Jean-Thomas Bernardini, da Imovision, que vai distribuir A Vida de Adèle no Brasil, não quis se indispor com o Festival do Rio nem com a Mostra de São Paulo. Nenhum dos eventos vai exibir o longa de Abdellatif Kechiche, mas a verdade é que Adèle, mesmo escolhido por unanimidade pelo júri – palavra de Steven Spielberg –, não foi o melhor filme de Cannes. O Rio apresenta Um Estranho no Lago, de Alain Guiraudie, e São Paulo, A Touch of Sin, de Jia Zhangke, os melhores.

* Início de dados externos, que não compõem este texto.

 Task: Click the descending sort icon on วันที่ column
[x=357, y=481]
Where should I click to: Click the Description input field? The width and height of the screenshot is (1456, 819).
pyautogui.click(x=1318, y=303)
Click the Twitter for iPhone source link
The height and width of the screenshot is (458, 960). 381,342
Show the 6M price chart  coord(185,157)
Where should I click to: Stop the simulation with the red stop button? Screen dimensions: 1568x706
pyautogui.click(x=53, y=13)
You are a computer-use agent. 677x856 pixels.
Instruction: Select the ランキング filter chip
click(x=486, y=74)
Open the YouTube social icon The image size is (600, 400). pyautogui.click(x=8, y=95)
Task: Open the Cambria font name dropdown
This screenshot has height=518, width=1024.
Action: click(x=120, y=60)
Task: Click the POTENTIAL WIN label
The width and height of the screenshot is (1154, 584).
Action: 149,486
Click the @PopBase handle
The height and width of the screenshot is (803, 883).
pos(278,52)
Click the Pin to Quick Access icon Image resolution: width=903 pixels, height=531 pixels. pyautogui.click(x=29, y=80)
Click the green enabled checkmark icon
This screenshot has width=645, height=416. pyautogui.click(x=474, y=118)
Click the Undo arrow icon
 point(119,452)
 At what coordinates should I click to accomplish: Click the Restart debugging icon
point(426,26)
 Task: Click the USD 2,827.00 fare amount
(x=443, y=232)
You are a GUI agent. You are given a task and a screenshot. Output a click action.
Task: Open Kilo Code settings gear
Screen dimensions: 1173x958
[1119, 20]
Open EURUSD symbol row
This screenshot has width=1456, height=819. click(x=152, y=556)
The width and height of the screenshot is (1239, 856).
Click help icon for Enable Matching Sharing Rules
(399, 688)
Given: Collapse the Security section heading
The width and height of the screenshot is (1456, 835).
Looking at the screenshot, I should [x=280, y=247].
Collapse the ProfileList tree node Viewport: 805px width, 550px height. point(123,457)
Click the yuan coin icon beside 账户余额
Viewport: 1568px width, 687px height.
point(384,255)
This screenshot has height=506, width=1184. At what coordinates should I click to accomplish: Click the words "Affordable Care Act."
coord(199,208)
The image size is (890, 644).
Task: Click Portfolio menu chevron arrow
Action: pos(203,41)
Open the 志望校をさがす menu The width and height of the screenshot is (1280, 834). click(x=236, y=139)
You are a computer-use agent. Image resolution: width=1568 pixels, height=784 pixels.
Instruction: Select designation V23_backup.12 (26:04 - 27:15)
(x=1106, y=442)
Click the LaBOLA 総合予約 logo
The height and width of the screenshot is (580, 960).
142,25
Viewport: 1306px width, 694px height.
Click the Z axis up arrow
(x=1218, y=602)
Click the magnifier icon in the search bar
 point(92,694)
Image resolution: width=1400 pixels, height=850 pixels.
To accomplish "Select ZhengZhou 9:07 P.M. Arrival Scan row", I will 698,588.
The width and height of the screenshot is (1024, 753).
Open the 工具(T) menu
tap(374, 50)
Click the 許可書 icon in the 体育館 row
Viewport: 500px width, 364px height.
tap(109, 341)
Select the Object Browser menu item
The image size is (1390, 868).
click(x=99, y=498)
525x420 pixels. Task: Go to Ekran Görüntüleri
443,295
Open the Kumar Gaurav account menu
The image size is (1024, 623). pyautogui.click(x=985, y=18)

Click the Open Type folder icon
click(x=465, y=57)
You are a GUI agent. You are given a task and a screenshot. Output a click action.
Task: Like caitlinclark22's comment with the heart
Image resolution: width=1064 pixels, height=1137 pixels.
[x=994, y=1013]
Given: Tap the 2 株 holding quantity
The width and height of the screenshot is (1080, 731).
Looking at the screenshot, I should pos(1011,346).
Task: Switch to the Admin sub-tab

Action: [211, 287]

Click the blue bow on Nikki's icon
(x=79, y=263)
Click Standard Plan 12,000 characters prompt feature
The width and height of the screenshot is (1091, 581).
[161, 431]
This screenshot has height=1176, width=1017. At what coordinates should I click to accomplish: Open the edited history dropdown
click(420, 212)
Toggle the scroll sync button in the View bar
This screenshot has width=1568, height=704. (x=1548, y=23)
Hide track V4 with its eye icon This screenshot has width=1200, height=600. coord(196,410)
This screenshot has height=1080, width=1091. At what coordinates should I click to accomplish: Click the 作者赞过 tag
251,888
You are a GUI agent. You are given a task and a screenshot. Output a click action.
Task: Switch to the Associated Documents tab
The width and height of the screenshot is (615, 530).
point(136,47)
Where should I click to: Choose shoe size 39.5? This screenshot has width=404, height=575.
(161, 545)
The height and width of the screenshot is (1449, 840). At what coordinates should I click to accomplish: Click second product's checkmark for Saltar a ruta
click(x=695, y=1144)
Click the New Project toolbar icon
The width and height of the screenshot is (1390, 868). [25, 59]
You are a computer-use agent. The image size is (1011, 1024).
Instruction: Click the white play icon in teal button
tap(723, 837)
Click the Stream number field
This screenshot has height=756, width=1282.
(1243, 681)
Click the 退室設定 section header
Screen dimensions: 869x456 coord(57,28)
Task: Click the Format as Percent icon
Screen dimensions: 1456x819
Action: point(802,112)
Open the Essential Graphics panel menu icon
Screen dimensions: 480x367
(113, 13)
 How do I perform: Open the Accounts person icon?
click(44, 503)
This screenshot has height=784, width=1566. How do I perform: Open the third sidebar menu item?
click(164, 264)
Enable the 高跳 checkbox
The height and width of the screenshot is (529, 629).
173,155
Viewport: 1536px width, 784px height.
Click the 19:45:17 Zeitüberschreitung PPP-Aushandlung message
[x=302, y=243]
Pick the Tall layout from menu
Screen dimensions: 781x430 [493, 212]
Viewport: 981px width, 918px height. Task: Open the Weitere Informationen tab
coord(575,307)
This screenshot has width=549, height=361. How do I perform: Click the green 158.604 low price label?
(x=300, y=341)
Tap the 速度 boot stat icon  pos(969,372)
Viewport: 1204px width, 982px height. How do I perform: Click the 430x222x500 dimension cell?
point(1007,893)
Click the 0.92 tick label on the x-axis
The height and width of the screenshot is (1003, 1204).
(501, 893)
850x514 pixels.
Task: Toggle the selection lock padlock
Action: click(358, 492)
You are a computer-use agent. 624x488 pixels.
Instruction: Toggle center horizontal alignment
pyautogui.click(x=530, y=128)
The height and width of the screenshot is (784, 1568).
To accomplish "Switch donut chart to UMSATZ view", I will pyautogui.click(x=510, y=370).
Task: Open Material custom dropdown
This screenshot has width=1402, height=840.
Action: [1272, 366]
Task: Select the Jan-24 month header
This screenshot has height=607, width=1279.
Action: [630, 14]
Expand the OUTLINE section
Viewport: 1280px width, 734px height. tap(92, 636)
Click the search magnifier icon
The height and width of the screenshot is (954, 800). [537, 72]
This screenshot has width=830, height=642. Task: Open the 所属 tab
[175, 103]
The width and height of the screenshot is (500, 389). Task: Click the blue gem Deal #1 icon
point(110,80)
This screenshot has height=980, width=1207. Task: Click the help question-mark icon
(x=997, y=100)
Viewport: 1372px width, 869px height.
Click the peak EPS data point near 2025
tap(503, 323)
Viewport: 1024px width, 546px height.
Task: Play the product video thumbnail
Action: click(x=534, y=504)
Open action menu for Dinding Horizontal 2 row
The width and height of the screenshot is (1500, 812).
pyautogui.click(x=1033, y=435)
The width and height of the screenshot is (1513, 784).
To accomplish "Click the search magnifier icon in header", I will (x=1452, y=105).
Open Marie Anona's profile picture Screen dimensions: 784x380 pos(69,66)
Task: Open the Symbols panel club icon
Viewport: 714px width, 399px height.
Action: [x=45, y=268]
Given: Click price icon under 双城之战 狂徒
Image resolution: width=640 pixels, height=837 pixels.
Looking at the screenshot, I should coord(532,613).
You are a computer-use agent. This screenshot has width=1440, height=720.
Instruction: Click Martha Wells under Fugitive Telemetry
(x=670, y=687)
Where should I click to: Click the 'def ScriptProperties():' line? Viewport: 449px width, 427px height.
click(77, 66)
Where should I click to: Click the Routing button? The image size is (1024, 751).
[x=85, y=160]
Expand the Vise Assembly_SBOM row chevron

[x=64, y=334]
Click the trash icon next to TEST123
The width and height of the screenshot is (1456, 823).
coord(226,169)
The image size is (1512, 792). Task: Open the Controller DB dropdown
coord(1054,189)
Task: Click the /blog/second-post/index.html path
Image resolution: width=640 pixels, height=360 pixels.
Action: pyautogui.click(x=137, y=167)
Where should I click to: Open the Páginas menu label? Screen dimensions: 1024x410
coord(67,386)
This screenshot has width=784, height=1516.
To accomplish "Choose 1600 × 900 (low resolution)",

O Rio promove uma retrospectiva de Guiraudie, trazendo ao Brasil o essencial do diretor. Também apresenta uma seleção do melhor do recente Festival de Veneza, incluindo o vencedor do Leão de Ouro, Sacro Gra, de Gianfranco Rosi. Quem espera para antecipar estreias muito aguardadas poderá ver Blue Jasmine, de Woody Allen; Gravity, de Alfonso Cuarón; Jeune et Jolie, de François Ozon etc. Todos na mostra Panorama do Cinema Mundial. O encerramento será com Serra Pelada, de Heitor Dhalia.

A Première Brasil, como sempre, será a menina dos olhos da programação e dos seus longas de ficção e documentários sairão os vencedores do Troféu Redentor. Além das demais mostras já conhecidas (Panorama, Expectativa 2013, Première Latina, Midnight, Midnight Terror e Midnight Música, Gay, Fronteiras, Dox, Filme Doc, Geração, Itinerários Únicos e Meio Ambiente), o festival reinventa-se com novas seções como o Panorama Grandes Documentários, com filmes de Ratty Pahn, L’Image Manquante, que venceu a mostra Un Certain Regard, em Cannes, e Claude Lanzmann, O Último dos Injustos. Foco na Alemanha, retrospectivas de Paul Schrader e Claire Simon, clássicos restaurados de Alfred Hitchcock. há de tudo, para todos. Uma festa de cinema.